Thirty-five to 55-year-old white-collar males used to be the core demographic for craft beer when The Casual Pint first opened. Today, they are still important and consistent consumers, but the market has expanded.

The Casual Pint is seeing an increase in female clientele because of its comfortable and inviting atmosphere. “They aren’t coming into a dingy, dirty and dark bar, but a well-lit store that’s nice and clean,” Robinette says. “There are also so many flavors and varieties today that you can find something for everyone.”

The millennial consumer, ages 25 to 35, is typically a wine and spirits consumer, but Robinette says the age group has become a huge demographic for the craft beer industry because it is popular and trendy. “There are so many different flavors and varieties to keep them interested,” he adds.

Craft beer is the theme that gets people to walk through the doors of The Casual Pint and the atmosphere and selection are what keep them coming back.Casual Sevierville“Our tap wall is ever-changing,” Robinette says. “We have 22 to 36 taps and once the keg empties we clean the lines and put a new beer on right behind it. There’s always something new and different, but we also have the most popular styles, such as a lighter brew, cider, IPA, stout or porter. If we don’t have something, they can grab a single bottle and sit down and have that.”

Growing the Brand

The craft beer industry is large, profitable and growing. To expand its brand throughout the country, The Casual Pint began franchising in 2013 and has 22 locations today in six states. With 50 more locations sold in 10 states, the company will be expanding to new markets in Virginia, North Carolina, Alabama and Florida.

Franchisees who have a passion for craft beer with a basic familiarity with the market will find The Casual Pint an attractive option. “The initial investment is less than $500,000, which helps in the beginning,” Robinette explains. “Our stores are 2,200 to 2,500 square feet in strip centers and a simple footprint so the overhead is not unbearable.”

Although some franchisees might be willing to write a check to get into the business, Robinette says he’s selective when it comes to new owners. “We like our owners to have some sort of familiarity and passion for craft beer,” he explains. “Some of them are novices and some are experienced and brewing their own beer at home. In addition, we want people who are marketing-minded, event-minded and sales-driven. If they have those two things we can work on the rest.”

Trained to Succeed

The Casual Pint’s training consists of three phases. New franchisees will be assisted first with site selection, forming their business model and obtaining a beer permit. The second step is classroom training for one week in Knoxville and training at its headquarter store for two to three weeks.

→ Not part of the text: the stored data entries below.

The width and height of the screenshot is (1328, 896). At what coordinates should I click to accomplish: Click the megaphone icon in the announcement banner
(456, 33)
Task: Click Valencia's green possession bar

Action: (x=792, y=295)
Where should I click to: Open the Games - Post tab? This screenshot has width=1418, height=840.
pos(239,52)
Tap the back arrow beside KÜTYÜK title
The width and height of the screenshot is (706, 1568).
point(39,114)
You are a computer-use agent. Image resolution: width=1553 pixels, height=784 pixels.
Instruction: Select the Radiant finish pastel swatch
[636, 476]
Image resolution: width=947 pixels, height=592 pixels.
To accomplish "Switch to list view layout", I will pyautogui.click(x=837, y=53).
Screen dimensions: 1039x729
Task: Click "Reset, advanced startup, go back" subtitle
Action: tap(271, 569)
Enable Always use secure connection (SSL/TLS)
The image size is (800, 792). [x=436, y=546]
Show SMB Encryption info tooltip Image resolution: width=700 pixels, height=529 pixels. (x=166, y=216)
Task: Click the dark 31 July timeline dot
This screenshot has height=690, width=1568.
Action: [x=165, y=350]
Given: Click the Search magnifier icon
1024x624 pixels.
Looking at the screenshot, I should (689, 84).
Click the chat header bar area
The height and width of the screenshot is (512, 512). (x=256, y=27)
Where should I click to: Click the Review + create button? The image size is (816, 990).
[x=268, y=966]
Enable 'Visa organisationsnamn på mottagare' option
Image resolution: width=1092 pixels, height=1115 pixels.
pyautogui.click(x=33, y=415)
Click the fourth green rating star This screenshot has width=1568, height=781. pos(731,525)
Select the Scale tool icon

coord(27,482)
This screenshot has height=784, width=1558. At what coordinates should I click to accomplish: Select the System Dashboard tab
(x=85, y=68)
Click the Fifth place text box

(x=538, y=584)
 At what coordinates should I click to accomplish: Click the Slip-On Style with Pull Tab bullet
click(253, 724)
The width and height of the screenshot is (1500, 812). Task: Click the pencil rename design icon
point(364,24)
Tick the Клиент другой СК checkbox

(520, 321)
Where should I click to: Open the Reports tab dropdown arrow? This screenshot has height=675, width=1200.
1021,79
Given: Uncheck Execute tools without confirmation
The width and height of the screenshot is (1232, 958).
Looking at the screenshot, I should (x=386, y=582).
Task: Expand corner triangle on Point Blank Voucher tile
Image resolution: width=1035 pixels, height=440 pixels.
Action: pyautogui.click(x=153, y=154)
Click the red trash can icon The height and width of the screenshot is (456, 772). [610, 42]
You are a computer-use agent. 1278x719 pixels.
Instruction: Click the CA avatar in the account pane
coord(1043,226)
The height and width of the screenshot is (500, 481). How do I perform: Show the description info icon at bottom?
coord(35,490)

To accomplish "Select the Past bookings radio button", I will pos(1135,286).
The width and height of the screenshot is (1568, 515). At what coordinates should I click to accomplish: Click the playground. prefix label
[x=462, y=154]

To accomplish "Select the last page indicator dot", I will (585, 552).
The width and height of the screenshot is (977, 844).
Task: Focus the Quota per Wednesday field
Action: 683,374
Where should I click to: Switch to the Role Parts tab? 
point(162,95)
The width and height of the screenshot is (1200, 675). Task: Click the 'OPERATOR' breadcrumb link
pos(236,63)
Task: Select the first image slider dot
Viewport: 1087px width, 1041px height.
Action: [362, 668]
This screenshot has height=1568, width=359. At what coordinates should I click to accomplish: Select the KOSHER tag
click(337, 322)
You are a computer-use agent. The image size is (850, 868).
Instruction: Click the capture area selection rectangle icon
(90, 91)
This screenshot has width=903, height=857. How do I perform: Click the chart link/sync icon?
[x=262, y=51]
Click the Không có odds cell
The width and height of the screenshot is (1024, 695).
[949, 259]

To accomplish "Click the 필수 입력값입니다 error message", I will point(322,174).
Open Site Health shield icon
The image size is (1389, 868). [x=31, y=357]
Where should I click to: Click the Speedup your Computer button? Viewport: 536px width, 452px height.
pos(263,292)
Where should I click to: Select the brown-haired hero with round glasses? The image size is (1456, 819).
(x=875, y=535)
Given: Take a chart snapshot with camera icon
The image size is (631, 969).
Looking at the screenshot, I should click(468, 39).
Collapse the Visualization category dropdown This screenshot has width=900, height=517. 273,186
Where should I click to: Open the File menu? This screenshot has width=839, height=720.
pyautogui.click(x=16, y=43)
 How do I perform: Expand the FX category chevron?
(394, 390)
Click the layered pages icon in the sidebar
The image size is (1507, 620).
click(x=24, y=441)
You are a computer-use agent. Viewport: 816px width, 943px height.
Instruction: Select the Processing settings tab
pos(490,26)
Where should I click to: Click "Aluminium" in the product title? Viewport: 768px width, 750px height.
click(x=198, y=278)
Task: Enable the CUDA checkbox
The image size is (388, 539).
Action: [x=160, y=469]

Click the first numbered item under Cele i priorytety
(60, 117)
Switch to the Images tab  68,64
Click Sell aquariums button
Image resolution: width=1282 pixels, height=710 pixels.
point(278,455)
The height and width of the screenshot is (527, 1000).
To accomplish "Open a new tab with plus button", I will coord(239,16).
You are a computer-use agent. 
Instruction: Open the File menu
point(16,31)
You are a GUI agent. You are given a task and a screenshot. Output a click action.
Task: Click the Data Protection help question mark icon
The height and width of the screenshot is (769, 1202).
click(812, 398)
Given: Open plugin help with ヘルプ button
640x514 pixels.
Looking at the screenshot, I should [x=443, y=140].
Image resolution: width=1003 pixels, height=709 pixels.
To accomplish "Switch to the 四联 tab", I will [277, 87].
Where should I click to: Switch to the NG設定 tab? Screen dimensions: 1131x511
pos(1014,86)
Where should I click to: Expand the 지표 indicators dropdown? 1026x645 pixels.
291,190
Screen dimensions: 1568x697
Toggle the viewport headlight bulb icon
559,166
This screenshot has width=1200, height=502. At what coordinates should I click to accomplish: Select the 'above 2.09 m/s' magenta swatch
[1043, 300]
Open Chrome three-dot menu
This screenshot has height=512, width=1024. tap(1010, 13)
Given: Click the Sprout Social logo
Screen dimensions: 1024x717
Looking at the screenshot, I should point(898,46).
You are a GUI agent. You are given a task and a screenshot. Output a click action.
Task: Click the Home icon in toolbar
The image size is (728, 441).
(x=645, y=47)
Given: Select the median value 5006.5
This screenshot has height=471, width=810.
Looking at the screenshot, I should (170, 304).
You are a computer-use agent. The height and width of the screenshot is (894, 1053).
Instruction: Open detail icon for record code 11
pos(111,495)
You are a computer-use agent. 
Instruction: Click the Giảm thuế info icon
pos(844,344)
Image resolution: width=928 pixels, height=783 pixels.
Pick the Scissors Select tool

The final step of training is preparing for the grand opening at the franchisee’s store where the shelves are stocked, the POS is installed, employees are trained and the owner gets any last-minute training. “After the store opens, we go back in two weeks for additional training, but to make sure the owner is still vertical and that there is beer on the shelf and taps in place,” Robinette says.

Each location features local brews selected based on the franchisees’ discretion. “We start local and want to be a good business partner with local breweries and distributors,” Robinette says. “We have some national brands in all the stores, but start local and expand regionally. We don’t dictate what goes on the franchisees’ walls and it’s up to them what they put on the shelves.”

Throughout the franchisees’ first year, The Casual Pint holds two conference calls per month and visits stores every quarter to review the business and financials. “We are very involved in the first year and continuously throughout the rest of the operation because it’s critical to have them start off in good shape,” Robinette says. “My primary focus is making sure our owners are well supported and running a good operation. We are only as successful as our owners, so that’s our daily focus.”